Ter um salário faz toda a diferença
Num dos meus últimos artigos – “O António arranjou um emprego” - expliquei algumas das razões que levam a que o sector do imobiliário seja um dos mais rotativos que conheço, com muitos consultores a abandonarem a profissão, a troco de alguma estabilidade salarial. Porque, no fundo, como muitos argumentam, saem porque arranjaram um emprego.
Podemos dar a volta que quisermos dar. Porque este é um sector que é visto como “fim da linha” para milhares de pessoas, porque não há qualquer triagem em quem quer entrar e tentar ter sucesso, porque as formações são, na maior parte dos casos, uma coisa confrangedora, tem-se permitido que o sector esteja nas ruas da amargura, sendo visto por quem cá está (e, infelizmente também, por quem está de fora), como algo que não merece qualquer nível de investimento ou consideração. E, acreditem quando vos digo, bastavam apenas alguns pontos para mudar, em definitivo, o sector.
O primeiro passava por reconhecer que o imobiliário não é o faroeste. Não entra quem quer, entra quem pode. E, para isso, há que fazer as triagens necessárias. Não é apenas existir uma aposta clara na formação dos futuros consultores, onde se lhes explicam as regras, os direitos e os deveres. É fazer o que fazem muitas empresas de outros sectores que apostam na vertente comercial.
No imobiliário é comummente aceite que não há salário para um consultor e isso é, a meu ver, o que afasta os melhores e aproxima os medíocres. Uma marca ou agência se quer ter os melhores dos melhores tem de apostar à seria. Read my lips: Têm de pagar.
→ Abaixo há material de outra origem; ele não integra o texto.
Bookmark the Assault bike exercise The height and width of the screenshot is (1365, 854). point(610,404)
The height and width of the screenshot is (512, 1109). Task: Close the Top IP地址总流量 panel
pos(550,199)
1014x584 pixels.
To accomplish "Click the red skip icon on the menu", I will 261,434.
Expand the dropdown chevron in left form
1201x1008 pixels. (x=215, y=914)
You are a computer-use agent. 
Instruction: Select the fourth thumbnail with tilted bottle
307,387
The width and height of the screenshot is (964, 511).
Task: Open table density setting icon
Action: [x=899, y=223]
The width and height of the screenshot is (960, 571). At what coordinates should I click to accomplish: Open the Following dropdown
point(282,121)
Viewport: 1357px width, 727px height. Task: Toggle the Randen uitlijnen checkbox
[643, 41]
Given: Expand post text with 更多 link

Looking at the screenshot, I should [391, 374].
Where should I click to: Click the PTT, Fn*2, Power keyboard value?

E o pagar não é dar mais 10 ou 20% de comissão, ao mesmo tempo que exige formações patetas a quem já está no sector há uns anos. É dizer ao consultor que for trabalhar para aquela marca vai ter um salário, ao nível de um qualquer ordenado de uma função comercial de uma empresa fora deste sector, com componente fixa e variável. É dar-lhe computador, telemóvel e carro de serviço. Mas, em contrapartida, reduzir na percentagem das comissões de vendas de imóveis, ao mesmo tempo que coloca objectivos, metas e prémios. E, com isso, permitir que o consultor tenha um propósito e uma vontade em trabalhar com aquela marca: porque quanto mais vender, mais pode ganhar e porque sabe que tem garantido um salário justo e digno ao fim do mês. E, naturalmente, admitir que outros que querem estar no regime sem salário, mas com uma comissão mais elevada possa fazê-lo.
Outro eixo da renovação dos quadros no imobiliário passa pela formação, com uma aposta clara das marcas e das empresas em dar as melhores ferramentas a quem vai trabalhar com eles. Um consultor bem informado (e bem formado) é meio caminho andado para um trabalho de excelência, que se destacaria, naturalmente, face à fraca qualidade de uma extensa maioria que por aqui anda. Ao mesmo tempo, esta formação iria levar a que fossem emitidas licenças AMI e carteiras profissionais aos consultores, que não seriam dependentes das agências onde estes trabalham, mas pessoais e intransmissíveis, num reconhecimento claro que quem tivesse uma carteira profissional seria a garantia, interna e externamente, que é alguém que sabe o que anda aqui a fazer.
Por último, a profissionalização só pode existir em pleno se houver uma fiscalização concreta ao sector, que elimine as agências de vão de escada e tudo o que de mau que aqui se passa, com “consultores” a atropelarem-se uns aos outros para ganhar mais uns trocos. Com multas efectivas e perdas de licença AMI.
Neste ponto, para além de reforçar as competências de fiscalização do IMPIC, a estratégia passaria por limitar o número de associações que lidam com o imobiliário e que dizem representar o sector X, Y e Z. Ou sou só eu que me baralho com a quantidade de entidades que dizem que se ocupam do imobiliário e que cada vez mais se assemelham a grupos privados que defendem apenas o seu próprio interesse?